SELECTED TEXT =>

--

Have you ever wondered why it's so hard to find good-quality images on the web? Are you unsure what other resources are out there? Learn how to use Artstor Digital Library, a subscription database provided by the Art Library, and searching for images on the web.
Artstor Digital Library is a nonprofit digital library of more than 2.5 million images from the world’s museums, archives, scholars, and artists, with a specialized suite of tools for teaching and learning with visual materials — all rights-cleared for education and research.
You must register for an Artstor Digital Library account in order to download images, save them to groups, create presentations, and share them with other Artstor users.
Use your UofL email address and select "College/University Undergraduate student" as your institutional role. Artstor will send you an email to confirm your account - check your junk folder if you don't see a message!
Use keyword searching to find images in Artstor. Once you have done a search in Artstor, click on an image to learn more about it. You will see details such as:
Creator (i.e. the artist or creator of the work)
Title (i.e. the title of the work)
Work Type (i.e. the category of the work)
Date (i.e. the date the work was created)
Material (i.e. the material of the work)
Measurements (i.e. the measurements of the work)

--

GIVEN ENTRIES =>
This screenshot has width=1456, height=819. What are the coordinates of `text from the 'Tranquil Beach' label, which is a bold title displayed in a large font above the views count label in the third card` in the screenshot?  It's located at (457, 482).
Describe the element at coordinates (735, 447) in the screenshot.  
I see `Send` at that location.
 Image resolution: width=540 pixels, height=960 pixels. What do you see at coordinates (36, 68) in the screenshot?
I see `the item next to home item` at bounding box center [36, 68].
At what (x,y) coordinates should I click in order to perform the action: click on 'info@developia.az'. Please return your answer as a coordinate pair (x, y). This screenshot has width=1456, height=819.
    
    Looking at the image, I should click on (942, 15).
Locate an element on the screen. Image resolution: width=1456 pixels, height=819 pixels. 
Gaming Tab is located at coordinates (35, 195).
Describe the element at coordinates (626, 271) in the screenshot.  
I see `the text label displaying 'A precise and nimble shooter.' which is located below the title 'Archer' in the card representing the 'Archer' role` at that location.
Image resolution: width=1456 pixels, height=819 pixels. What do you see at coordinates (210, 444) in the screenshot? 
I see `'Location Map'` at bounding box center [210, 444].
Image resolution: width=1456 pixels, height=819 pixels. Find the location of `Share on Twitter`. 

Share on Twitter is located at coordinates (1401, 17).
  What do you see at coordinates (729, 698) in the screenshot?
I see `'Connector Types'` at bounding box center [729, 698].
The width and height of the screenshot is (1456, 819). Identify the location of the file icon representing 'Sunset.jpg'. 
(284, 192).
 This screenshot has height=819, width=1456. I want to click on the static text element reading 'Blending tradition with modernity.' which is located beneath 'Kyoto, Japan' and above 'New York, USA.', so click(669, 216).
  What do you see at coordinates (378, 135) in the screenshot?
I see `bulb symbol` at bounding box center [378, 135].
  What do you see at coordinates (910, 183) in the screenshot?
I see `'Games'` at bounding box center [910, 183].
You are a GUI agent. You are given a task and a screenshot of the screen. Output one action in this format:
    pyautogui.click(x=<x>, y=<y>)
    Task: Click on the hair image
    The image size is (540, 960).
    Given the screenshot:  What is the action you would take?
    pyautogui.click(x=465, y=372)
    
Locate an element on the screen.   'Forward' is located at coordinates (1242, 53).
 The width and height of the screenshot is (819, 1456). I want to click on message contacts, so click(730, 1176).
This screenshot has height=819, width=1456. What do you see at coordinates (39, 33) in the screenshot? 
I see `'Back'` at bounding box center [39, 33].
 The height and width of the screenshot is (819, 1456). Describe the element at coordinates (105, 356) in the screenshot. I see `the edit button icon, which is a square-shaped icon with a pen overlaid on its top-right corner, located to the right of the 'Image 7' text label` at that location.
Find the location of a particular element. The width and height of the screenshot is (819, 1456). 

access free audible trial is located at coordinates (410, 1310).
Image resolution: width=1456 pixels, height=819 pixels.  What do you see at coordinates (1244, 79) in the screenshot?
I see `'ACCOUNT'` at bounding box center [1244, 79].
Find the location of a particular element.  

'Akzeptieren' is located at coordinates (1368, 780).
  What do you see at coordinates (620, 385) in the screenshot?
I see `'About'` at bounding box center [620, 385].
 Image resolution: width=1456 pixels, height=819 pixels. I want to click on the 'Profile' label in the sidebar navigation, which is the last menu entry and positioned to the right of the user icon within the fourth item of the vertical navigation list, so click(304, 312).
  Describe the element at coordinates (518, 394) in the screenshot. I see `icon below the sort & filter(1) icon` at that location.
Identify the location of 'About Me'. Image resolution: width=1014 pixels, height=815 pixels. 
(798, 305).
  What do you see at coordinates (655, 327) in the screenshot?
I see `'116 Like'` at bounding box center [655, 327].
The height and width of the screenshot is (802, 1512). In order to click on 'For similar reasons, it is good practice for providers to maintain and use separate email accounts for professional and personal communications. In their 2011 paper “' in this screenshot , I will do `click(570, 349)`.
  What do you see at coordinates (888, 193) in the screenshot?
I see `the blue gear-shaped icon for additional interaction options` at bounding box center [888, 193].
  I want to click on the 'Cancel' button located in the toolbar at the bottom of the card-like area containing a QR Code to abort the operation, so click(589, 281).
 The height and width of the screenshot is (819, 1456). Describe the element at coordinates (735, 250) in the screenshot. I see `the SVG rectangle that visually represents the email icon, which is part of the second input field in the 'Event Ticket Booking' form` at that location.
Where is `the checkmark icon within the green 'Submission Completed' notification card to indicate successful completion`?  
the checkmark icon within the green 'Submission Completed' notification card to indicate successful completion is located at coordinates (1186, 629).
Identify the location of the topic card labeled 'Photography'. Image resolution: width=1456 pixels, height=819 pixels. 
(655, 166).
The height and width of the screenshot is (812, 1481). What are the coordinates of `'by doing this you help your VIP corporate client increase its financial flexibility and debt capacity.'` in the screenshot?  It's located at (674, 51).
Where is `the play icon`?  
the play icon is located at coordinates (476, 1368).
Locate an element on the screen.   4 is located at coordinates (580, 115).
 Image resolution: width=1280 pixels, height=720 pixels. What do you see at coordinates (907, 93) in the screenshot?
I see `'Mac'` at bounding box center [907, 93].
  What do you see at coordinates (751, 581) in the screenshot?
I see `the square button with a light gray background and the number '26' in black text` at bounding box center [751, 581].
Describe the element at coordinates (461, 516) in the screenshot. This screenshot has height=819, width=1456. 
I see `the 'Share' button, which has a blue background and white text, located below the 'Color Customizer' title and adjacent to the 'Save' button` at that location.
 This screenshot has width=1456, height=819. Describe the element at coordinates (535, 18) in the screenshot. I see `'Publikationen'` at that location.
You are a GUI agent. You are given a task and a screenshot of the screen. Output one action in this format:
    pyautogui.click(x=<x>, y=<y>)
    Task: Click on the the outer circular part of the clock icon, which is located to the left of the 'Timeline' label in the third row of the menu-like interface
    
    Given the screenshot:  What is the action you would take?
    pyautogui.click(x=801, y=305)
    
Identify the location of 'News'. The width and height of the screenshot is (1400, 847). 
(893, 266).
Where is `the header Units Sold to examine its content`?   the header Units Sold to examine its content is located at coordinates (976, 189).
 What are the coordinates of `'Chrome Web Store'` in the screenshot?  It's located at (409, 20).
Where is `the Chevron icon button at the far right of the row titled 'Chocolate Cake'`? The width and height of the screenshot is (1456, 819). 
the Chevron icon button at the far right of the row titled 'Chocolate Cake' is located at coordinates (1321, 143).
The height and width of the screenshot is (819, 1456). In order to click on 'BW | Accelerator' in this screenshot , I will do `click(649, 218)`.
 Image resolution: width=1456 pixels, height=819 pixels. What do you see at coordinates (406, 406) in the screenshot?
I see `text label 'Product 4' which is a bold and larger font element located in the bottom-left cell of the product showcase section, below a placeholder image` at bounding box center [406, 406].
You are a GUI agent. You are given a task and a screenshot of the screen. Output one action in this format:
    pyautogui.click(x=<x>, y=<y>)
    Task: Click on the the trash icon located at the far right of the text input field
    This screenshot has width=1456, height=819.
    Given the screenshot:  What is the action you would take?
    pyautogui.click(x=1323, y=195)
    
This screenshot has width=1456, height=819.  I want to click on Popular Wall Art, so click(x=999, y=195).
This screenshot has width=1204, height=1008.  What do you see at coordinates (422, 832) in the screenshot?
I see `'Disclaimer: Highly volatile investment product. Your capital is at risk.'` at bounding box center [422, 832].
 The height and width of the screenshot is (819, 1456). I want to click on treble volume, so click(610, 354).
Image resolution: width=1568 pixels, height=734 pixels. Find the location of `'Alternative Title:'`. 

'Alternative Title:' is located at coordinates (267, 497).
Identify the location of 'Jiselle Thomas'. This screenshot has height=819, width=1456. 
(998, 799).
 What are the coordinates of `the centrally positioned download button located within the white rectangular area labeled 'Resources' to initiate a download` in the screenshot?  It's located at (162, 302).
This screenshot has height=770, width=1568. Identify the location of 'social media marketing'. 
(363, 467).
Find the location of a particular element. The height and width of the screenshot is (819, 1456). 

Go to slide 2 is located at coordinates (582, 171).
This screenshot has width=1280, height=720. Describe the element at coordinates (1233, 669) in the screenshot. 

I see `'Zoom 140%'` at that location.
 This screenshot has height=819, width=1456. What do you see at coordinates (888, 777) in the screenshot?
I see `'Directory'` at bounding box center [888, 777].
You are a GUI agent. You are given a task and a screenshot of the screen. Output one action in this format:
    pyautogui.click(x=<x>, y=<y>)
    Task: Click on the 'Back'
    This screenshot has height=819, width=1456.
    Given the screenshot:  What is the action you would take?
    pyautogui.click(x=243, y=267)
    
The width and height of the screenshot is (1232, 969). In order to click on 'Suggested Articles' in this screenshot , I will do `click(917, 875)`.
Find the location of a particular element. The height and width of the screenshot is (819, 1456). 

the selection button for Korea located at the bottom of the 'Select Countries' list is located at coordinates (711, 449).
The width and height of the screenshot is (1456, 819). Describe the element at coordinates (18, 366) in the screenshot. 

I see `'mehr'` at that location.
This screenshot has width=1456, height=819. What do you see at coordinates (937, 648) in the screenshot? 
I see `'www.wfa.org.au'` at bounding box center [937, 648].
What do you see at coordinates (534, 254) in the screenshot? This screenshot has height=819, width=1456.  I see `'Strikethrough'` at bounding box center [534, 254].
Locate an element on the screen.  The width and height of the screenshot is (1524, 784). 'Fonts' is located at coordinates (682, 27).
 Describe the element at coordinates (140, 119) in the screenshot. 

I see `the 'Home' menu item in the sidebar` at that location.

--

AIM 1 =>
According to the Artstor text, how many images does Artstor Digital Library hold?
AIM 2 =>
Retype the part of the Artstor text between "Use your UofL" and "category of the work)", inclusive.

WRITTEN RESPONSE 1 =>
More than 2.5 million images.

WRITTEN RESPONSE 2 =>
Use your UofL email address and select "College/University Undergraduate student" as your institutional role. Artstor will send you an email to confirm your account - check your junk folder if you don't see a message!
Use keyword searching to find images in Artstor. Once you have done a search in Artstor, click on an image to learn more about it. You will see details such as:
Creator (i.e. the artist or creator of the work)
Title (i.e. the title of the work)
Work Type (i.e. the category of the work)